[What is expected]
Type out every line below exactly as it reads.

+++ Recorded data +++

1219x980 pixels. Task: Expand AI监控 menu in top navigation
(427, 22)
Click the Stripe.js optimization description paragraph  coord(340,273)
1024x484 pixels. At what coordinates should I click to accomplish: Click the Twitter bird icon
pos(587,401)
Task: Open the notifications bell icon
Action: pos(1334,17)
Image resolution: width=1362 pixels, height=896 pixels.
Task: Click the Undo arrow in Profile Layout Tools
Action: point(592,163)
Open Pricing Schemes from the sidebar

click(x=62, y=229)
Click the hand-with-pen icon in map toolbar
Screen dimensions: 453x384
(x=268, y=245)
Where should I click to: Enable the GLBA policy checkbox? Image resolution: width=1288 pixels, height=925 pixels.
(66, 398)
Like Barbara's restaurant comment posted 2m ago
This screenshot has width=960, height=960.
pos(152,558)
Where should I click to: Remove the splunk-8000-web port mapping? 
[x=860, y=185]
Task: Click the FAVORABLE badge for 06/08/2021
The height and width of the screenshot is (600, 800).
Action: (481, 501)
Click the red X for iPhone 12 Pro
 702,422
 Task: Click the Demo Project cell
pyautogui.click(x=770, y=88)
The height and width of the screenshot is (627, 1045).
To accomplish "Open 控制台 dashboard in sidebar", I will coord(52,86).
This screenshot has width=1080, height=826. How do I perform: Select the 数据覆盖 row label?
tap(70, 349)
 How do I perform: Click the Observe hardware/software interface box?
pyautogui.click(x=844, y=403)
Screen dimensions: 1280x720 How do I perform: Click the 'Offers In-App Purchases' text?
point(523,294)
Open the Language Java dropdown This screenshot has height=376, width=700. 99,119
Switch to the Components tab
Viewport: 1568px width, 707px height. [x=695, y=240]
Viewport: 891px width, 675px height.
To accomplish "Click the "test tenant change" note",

+++

[Answer box]
1219x980 pixels. Task: Expand AI监控 menu in top navigation
(427, 22)
Click the Stripe.js optimization description paragraph  coord(340,273)
1024x484 pixels. At what coordinates should I click to accomplish: Click the Twitter bird icon
pos(587,401)
Task: Open the notifications bell icon
Action: pos(1334,17)
Image resolution: width=1362 pixels, height=896 pixels.
Task: Click the Undo arrow in Profile Layout Tools
Action: point(592,163)
Open Pricing Schemes from the sidebar

click(x=62, y=229)
Click the hand-with-pen icon in map toolbar
Screen dimensions: 453x384
(x=268, y=245)
Where should I click to: Enable the GLBA policy checkbox? Image resolution: width=1288 pixels, height=925 pixels.
(66, 398)
Like Barbara's restaurant comment posted 2m ago
This screenshot has width=960, height=960.
pos(152,558)
Where should I click to: Remove the splunk-8000-web port mapping? 
[x=860, y=185]
Task: Click the FAVORABLE badge for 06/08/2021
The height and width of the screenshot is (600, 800).
Action: (481, 501)
Click the red X for iPhone 12 Pro
 702,422
 Task: Click the Demo Project cell
pyautogui.click(x=770, y=88)
The height and width of the screenshot is (627, 1045).
To accomplish "Open 控制台 dashboard in sidebar", I will coord(52,86).
This screenshot has width=1080, height=826. How do I perform: Select the 数据覆盖 row label?
tap(70, 349)
 How do I perform: Click the Observe hardware/software interface box?
pyautogui.click(x=844, y=403)
Screen dimensions: 1280x720 How do I perform: Click the 'Offers In-App Purchases' text?
point(523,294)
Open the Language Java dropdown This screenshot has height=376, width=700. 99,119
Switch to the Components tab
Viewport: 1568px width, 707px height. [x=695, y=240]
Viewport: 891px width, 675px height.
To accomplish "Click the "test tenant change" note",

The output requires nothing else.